Data itu menunjukkan bahwa neraca supply demand daging di Bali pada posisi surplus. “Namun demikian jika dicermati dari ketersediaan daging di Bali bahwa terdapat pemasukan daging sapi (eks impor) ke daerah Bali dalam 3 tahun terakhir yaitu tahun 2015 – 2017. Jumlahnya rata – rata sekitar 1.428.693 kg atau 1,4 ribu ton per tahun. Selain itu juga ada pemasukan produk olahan daging sapi sekitar 479.837 kg atau 479,8 ton per tahun,” beber Nata Kamis (22/11).

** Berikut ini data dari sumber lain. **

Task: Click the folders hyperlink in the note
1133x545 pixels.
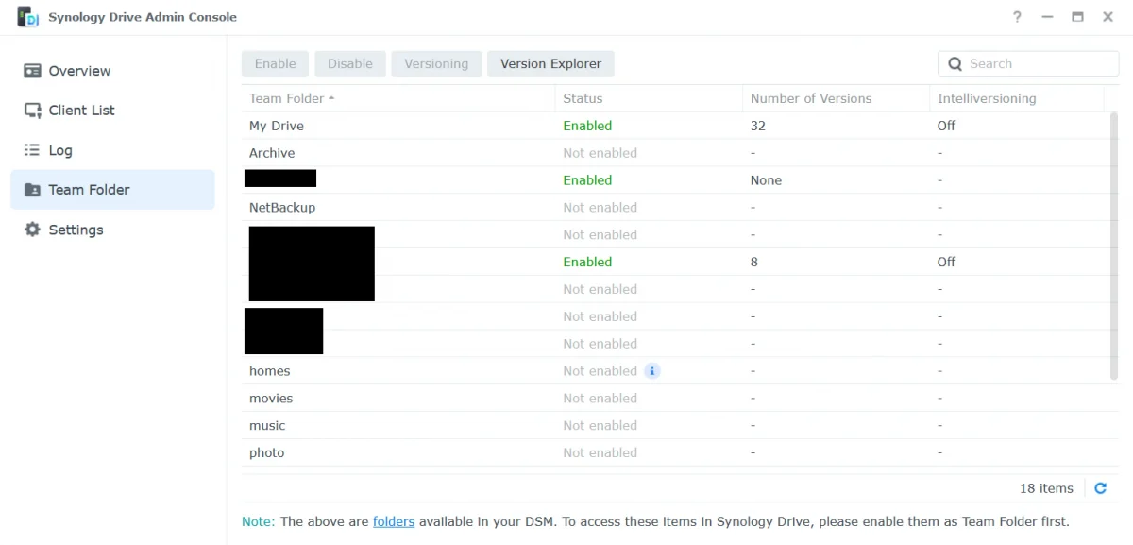Action: tap(394, 520)
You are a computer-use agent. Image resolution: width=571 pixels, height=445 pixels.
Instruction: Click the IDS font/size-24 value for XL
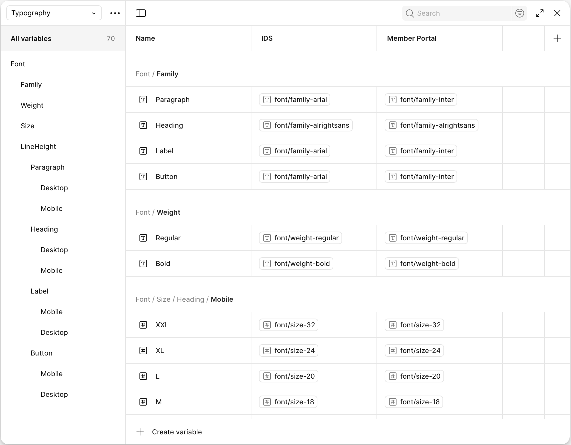coord(289,350)
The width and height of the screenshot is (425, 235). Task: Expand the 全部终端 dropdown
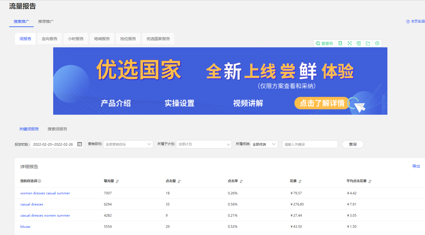pyautogui.click(x=264, y=144)
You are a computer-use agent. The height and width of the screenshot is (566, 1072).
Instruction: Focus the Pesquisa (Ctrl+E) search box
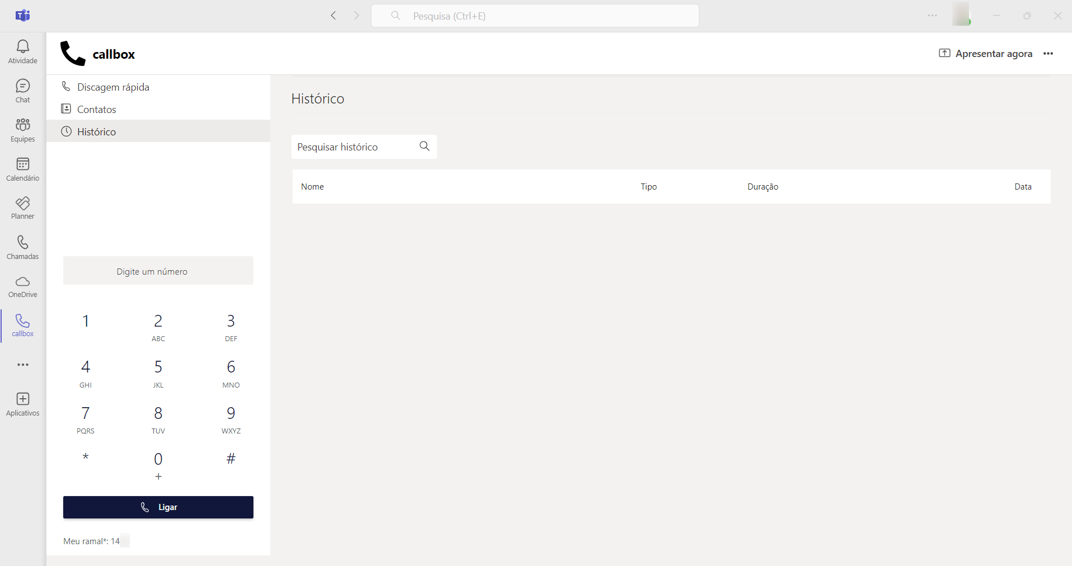[535, 16]
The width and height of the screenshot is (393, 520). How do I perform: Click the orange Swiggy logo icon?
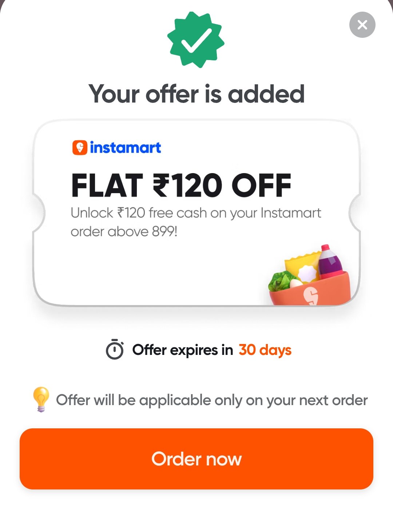pyautogui.click(x=80, y=148)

Dari total jumlah pemasukan daging beku, diperkirakan sekitar 40 persen merupakan daging kategori prime cut untuk kebutuhan usaha Horeka (Hotel, Restaurant dan Catering). Sisanya, sekitar 60 persen daging kategori secondary cut yang dibutuhkan oleh industri pengolahan.

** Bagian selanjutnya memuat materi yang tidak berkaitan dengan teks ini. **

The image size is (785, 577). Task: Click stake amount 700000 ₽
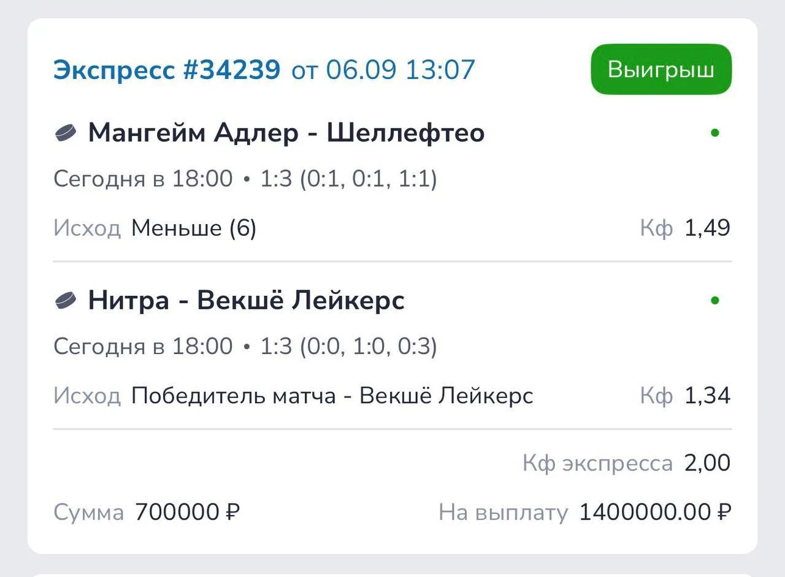pyautogui.click(x=187, y=512)
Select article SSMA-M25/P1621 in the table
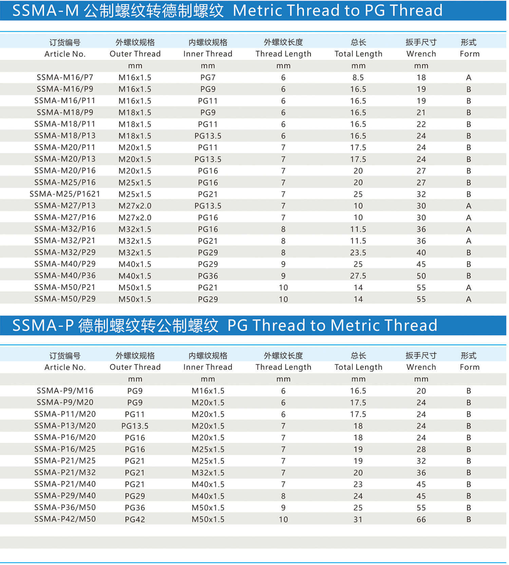The width and height of the screenshot is (509, 565). [x=64, y=194]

Menurutnya pemasukan daging eks impor tersebut merupakan sebuah ancaman terhadap serapan daging sapi Bali lokal, sekaligus tantangan untuk pasar daging sapi lokal Bali. Sedangkan produksi daging yang keluar Bali dalam bentuk sapi hidup terjual dengan harga relatif murah, sehingga sangat merugikan para peternak.

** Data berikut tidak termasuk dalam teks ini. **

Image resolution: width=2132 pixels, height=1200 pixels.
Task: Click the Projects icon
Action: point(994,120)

Maka dari itu diperlukan langkah strategis secara menyeluruh dalam upaya mengoptimalkan serapan daging sapi lokal Bali untuk memenuhi pasar pariwisata (Horeka). Upaya tersebut dilakukan dengan peningkatan kualitas daging dengan melakukan intervensi penanganan di hulu (budidaya), di tengah (proses produksi atau pemotongan) dan di hilir (industri pengolahan dan rantai pemasaran). (Citta Maya/balipost)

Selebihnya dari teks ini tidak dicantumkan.